American politics without the McGovern Commission

Say we handwave away the Democratic Party's McGovern Commission in 1968, which basically meant that conventions in '72 and after become filled with less blue-collar delegates and more of the urban-white-liberals and minorities that the Democratic base essentially is today. What would the retention of the Democratic Establishment constituencies as their base minus perhaps the South mean for the American political landscape?
 
This is a subject with which I work professionally, so I can offer up a few ideas.

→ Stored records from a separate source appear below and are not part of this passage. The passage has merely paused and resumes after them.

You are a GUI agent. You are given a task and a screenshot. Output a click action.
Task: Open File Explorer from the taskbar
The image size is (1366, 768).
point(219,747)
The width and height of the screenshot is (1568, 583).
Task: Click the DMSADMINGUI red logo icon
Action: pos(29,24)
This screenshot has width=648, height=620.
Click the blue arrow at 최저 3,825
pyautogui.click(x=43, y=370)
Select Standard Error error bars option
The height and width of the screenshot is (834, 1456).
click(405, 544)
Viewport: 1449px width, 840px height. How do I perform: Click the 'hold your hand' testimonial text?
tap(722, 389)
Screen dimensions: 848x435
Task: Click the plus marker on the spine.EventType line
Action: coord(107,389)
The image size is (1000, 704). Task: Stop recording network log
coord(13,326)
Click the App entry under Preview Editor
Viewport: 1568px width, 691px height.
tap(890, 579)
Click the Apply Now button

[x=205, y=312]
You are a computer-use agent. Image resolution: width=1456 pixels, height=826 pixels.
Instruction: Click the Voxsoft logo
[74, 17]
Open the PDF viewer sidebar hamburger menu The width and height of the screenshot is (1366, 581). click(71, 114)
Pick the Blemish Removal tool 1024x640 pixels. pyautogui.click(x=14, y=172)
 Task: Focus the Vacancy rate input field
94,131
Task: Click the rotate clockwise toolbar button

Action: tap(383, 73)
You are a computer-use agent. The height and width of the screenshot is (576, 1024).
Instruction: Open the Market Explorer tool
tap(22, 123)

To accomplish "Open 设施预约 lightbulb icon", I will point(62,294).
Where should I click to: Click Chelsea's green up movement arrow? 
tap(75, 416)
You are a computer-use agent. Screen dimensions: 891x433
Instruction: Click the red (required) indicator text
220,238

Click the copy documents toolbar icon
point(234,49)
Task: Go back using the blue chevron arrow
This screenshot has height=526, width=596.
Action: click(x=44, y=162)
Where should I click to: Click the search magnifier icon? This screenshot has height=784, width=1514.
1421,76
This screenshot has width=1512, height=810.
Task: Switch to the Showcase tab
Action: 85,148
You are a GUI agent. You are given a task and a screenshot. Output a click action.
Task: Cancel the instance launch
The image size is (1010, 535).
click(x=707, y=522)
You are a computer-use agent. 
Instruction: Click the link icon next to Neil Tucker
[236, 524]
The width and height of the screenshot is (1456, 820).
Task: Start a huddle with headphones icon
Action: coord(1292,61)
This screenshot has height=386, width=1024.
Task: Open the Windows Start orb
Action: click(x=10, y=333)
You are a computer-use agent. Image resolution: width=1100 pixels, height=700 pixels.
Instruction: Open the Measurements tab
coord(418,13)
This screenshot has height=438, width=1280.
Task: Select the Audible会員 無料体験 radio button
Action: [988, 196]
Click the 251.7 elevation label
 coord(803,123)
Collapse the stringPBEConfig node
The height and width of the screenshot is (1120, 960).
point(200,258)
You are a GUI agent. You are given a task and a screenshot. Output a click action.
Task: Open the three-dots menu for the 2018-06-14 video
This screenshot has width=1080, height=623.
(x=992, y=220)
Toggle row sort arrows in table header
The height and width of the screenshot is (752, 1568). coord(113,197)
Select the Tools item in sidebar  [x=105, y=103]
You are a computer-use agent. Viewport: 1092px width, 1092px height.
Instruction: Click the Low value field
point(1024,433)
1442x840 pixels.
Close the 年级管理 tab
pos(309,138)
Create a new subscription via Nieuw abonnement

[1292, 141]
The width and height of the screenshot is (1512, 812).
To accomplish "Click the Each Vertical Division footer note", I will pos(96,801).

First of all, reform was inevitable. I'm on the road, so I don't have cites handy, but there is a great deal of academic and other work on the delegate selection process and the issues within the party that made some sort of nominating process reform a political imperative. Part of this was the decline in influence among the traditional party bosses that had theretofore controlled state delegations. However, let's assume that a similar set of reforms happen, but it gets delayed by, say, a decade.

The two most obvious outcomes here are that you've eliminated McGovern and Carter as nominees as both won nomination under the new system as relatively unknown insurgents. Who benefits? Probably Hubert Humphrey or Edward Muskie in 1972; Ted Kennedy was still too close to Chappaquiddick. Assuming either one of them loses to Nixon as McGovern did, that leaves a lot of interesting possibilities for 1976. OTL, 1976 had a whole lot of candidates. My guess would be that the nomination would go to someone with close ties to labor who's pretty much in the middle of the party. Maybe in 1976 Kennedy could get support, maybe not. That one's really hard to assess. In 1976, you had a lot of interesting candidates in the field running the gamut from Scoop Jackson on the right to Mo Udall on the left, with some other candidates like Birch Bayh thrown in for good measure. Here's a list: http://en.wikipedia.org/wiki/Democratic_Party_presidential_primaries,_1976

Two of those who dropped out before the primaries began, Mondale and Sanford, might have had some appeal to party leaders under the old system.

However, I think that by 1980 there would have been reform; perhaps even as soon as the aftermath of what would probably have been another lopsided loss to Nixon. Nothing gives reform as much of an impetus as losing elections. It's very possible that you'd have a 1976 nominating process under new rules not unlike what McGovern/Fraser came up with. In that instance, assuming Watergate occurs much as it did in OTL, you might have a McGovern '76 campaign. Unlike 1972, that's a race he'd have a good shot at winning in the fall.